(Saved data entries)
◇ ◇ ◇ ◇ ◇
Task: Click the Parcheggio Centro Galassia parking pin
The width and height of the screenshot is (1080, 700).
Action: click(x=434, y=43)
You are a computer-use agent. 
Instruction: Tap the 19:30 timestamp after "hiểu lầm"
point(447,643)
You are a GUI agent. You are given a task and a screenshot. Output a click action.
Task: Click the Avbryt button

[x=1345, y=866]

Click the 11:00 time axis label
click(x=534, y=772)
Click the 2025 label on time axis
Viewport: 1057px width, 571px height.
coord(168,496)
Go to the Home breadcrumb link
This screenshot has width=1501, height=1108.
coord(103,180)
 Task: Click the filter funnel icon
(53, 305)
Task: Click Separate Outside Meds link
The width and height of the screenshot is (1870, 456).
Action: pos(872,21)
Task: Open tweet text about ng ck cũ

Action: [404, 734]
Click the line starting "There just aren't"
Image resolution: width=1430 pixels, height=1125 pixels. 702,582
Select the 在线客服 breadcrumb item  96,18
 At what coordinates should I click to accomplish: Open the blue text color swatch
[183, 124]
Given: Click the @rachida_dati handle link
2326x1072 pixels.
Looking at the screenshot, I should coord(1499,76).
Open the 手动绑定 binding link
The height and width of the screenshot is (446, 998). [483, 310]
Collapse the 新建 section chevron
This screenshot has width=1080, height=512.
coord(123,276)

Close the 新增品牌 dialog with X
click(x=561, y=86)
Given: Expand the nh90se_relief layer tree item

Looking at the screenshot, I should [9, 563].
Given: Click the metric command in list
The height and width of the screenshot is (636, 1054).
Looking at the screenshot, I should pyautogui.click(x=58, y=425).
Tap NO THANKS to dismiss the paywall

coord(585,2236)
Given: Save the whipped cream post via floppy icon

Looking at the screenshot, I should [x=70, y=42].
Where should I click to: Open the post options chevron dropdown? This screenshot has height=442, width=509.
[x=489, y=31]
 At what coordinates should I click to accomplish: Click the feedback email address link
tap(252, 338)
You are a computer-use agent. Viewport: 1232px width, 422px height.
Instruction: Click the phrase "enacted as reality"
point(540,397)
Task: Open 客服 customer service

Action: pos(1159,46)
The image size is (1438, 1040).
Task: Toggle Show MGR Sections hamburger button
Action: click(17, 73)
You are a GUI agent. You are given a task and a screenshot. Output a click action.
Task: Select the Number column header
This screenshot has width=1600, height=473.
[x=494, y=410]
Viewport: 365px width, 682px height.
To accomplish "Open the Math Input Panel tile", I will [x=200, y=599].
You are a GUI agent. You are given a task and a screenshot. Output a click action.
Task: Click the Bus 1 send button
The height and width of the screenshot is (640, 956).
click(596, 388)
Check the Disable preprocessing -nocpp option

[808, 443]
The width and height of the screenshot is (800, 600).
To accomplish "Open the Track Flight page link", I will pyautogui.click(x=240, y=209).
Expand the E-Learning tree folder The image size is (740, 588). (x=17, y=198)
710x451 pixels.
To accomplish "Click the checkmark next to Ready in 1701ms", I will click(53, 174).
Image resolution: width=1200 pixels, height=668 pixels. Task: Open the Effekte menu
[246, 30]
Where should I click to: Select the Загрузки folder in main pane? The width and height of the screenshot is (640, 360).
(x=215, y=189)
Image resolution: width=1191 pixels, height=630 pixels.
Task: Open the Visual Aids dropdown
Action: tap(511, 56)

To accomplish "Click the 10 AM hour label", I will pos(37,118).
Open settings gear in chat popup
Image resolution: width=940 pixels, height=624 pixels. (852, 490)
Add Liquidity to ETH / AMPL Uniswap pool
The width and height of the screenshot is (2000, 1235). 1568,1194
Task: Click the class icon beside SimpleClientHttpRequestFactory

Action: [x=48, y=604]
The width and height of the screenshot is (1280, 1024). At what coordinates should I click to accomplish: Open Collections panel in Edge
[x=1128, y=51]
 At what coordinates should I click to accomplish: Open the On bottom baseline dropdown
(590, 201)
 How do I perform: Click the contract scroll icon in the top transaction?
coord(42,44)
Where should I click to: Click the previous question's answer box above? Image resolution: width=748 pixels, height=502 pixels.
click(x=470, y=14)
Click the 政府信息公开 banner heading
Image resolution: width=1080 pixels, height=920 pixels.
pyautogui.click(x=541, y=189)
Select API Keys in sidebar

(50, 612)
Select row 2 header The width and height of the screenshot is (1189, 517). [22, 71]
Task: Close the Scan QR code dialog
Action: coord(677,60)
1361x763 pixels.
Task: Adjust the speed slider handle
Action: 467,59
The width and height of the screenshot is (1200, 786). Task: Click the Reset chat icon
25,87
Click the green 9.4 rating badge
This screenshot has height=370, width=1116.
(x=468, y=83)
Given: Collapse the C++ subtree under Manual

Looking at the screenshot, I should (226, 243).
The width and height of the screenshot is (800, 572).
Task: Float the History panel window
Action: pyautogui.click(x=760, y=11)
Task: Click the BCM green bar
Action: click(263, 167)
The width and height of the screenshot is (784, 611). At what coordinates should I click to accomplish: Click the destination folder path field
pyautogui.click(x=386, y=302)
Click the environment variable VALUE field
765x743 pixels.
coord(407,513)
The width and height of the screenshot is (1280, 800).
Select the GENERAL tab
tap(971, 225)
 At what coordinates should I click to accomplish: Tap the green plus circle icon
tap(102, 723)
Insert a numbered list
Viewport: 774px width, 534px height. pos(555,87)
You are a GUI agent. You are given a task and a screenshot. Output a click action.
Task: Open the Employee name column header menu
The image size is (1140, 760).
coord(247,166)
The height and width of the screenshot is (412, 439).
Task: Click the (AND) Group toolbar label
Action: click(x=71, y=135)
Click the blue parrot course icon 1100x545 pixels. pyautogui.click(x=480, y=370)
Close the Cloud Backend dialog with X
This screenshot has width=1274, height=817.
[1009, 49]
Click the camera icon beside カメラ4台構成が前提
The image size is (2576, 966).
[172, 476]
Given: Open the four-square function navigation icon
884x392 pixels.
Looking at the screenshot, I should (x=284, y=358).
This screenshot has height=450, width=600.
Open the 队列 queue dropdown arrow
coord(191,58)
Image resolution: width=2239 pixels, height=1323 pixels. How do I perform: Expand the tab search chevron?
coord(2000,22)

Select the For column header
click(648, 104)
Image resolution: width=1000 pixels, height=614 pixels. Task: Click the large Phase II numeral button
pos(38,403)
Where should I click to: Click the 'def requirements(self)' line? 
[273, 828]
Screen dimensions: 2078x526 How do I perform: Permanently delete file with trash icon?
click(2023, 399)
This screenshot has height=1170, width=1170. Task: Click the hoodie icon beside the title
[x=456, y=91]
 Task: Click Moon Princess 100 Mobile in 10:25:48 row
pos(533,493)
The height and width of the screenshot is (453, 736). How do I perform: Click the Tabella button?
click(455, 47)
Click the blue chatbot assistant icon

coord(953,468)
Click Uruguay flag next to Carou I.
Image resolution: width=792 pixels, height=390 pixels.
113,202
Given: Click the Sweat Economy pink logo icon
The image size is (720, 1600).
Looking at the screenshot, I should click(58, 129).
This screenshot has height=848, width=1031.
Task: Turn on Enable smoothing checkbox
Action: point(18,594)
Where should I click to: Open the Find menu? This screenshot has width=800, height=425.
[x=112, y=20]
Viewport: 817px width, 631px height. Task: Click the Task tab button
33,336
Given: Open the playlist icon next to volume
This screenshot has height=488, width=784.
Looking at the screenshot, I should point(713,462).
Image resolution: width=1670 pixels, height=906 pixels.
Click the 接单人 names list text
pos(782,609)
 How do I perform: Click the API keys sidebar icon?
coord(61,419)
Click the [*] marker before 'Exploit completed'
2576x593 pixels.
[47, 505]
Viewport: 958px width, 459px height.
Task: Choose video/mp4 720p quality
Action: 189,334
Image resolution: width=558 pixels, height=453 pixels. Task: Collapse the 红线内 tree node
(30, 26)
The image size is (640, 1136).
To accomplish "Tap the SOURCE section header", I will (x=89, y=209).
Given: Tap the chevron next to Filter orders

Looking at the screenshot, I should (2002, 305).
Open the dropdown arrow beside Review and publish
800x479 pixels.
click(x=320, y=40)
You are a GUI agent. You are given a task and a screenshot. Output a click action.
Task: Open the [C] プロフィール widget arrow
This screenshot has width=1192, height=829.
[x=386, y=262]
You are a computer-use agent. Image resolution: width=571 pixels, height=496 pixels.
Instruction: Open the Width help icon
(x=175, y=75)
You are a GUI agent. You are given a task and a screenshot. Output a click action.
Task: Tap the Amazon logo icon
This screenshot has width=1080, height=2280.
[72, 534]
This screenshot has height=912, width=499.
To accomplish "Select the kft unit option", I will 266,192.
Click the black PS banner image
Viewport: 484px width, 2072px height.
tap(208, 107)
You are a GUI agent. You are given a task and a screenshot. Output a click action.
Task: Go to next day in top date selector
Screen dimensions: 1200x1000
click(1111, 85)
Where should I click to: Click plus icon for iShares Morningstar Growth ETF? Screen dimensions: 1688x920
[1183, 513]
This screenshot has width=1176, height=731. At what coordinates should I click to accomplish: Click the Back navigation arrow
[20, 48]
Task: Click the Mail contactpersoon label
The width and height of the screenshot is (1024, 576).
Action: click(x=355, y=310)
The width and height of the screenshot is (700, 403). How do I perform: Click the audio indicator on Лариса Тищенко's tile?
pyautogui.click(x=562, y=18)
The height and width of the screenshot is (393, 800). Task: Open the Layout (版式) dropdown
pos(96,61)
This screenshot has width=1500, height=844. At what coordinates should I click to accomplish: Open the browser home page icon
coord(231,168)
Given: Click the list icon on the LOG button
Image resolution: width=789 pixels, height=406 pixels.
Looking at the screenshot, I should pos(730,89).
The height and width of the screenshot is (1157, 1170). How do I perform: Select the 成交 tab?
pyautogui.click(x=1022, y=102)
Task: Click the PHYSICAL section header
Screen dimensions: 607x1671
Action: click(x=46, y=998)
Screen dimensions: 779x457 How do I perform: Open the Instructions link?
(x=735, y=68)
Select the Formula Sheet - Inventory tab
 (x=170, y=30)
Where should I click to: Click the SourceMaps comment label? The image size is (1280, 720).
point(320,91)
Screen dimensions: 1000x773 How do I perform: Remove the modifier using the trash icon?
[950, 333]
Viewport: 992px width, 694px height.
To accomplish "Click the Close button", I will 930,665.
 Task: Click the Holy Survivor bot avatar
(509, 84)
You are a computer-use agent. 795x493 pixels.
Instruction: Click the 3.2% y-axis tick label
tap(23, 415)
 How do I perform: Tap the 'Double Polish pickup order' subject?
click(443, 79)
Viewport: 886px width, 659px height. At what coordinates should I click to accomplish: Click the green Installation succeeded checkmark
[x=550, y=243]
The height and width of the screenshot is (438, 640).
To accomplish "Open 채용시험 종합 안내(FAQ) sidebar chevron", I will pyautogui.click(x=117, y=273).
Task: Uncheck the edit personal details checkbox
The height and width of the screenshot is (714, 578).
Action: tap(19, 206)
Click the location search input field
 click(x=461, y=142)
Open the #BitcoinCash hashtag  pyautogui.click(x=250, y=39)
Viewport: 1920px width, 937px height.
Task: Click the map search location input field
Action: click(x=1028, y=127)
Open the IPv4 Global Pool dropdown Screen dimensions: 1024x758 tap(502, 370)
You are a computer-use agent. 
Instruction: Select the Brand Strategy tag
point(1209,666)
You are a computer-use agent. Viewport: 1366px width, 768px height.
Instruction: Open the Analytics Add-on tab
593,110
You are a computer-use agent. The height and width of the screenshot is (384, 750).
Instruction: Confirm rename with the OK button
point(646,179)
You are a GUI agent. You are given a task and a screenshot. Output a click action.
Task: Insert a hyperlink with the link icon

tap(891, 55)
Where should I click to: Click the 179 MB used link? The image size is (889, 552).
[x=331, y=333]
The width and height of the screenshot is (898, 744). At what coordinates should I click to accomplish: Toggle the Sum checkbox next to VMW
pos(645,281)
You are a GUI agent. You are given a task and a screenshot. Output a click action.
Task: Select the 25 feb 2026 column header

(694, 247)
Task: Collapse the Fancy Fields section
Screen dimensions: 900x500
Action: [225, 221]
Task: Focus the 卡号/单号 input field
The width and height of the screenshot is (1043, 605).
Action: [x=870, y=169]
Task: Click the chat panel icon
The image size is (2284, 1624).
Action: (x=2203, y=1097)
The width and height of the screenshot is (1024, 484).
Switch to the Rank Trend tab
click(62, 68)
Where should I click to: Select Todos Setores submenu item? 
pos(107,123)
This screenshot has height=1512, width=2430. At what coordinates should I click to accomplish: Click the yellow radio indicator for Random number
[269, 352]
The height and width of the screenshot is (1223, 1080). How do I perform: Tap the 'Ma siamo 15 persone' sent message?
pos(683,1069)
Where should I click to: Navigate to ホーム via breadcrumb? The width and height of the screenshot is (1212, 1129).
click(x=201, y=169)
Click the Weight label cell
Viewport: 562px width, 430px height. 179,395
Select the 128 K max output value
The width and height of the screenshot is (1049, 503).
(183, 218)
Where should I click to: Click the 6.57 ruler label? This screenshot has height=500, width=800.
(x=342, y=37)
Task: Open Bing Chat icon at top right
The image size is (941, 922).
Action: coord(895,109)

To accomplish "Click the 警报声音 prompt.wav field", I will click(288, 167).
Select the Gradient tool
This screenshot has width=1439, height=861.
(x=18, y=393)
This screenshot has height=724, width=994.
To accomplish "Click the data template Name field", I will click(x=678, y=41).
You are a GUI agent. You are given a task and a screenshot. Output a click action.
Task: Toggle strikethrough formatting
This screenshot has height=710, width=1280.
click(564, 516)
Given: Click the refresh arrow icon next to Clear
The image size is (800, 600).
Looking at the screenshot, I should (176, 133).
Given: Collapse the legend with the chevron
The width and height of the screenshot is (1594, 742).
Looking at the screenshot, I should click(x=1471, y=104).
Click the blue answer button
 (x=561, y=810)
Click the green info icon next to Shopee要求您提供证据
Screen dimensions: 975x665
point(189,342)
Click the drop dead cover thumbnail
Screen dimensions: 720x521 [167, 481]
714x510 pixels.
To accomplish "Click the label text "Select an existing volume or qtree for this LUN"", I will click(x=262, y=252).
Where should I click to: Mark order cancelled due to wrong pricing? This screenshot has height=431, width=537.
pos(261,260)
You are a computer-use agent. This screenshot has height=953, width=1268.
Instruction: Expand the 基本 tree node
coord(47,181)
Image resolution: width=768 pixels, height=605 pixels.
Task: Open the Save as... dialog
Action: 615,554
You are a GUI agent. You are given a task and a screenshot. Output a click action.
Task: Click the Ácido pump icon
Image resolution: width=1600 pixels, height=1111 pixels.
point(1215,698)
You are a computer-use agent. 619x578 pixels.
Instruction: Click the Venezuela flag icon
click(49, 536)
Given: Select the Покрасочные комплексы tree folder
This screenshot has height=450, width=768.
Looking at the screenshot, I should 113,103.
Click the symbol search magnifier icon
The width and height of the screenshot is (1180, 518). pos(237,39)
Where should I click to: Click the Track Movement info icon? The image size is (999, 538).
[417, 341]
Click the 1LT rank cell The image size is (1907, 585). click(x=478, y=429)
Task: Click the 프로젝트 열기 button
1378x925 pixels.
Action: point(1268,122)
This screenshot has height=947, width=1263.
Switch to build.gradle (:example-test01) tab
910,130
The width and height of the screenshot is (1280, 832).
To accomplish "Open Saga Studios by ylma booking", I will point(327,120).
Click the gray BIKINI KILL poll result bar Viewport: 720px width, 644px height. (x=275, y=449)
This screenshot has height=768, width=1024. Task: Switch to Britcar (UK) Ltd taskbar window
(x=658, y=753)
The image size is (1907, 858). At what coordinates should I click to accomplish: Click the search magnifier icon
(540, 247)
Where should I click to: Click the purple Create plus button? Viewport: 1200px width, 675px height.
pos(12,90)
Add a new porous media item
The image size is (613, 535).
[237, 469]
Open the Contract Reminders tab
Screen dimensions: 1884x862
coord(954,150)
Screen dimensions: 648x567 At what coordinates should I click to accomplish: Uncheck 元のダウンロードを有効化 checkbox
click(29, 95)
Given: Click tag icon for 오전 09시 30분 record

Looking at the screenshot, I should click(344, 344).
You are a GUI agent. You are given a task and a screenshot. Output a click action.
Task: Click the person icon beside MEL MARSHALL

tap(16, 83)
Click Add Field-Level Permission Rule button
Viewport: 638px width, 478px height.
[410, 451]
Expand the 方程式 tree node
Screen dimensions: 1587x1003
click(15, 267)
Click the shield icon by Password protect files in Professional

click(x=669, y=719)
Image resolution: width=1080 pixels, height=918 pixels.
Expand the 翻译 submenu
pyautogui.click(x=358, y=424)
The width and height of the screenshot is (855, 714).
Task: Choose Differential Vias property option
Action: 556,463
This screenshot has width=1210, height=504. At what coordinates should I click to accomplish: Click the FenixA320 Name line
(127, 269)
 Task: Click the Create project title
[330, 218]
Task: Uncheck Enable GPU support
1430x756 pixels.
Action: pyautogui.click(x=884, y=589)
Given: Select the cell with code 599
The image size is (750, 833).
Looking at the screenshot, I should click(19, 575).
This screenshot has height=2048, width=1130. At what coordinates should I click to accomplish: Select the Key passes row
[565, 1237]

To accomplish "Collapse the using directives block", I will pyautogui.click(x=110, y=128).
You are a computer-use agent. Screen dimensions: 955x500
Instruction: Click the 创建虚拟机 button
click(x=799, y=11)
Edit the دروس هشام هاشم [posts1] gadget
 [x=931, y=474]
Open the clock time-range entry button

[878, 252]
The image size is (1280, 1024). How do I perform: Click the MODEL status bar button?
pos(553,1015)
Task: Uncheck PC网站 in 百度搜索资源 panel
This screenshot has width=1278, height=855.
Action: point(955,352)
◇ ◇ ◇ ◇ ◇
HOW TO COMPLETE THIS TASK: If a line of the records includes the string "logo", copy it out.

TASK OUTPUT:
Given: Click the Sweat Economy pink logo icon
Task: Tap the Amazon logo icon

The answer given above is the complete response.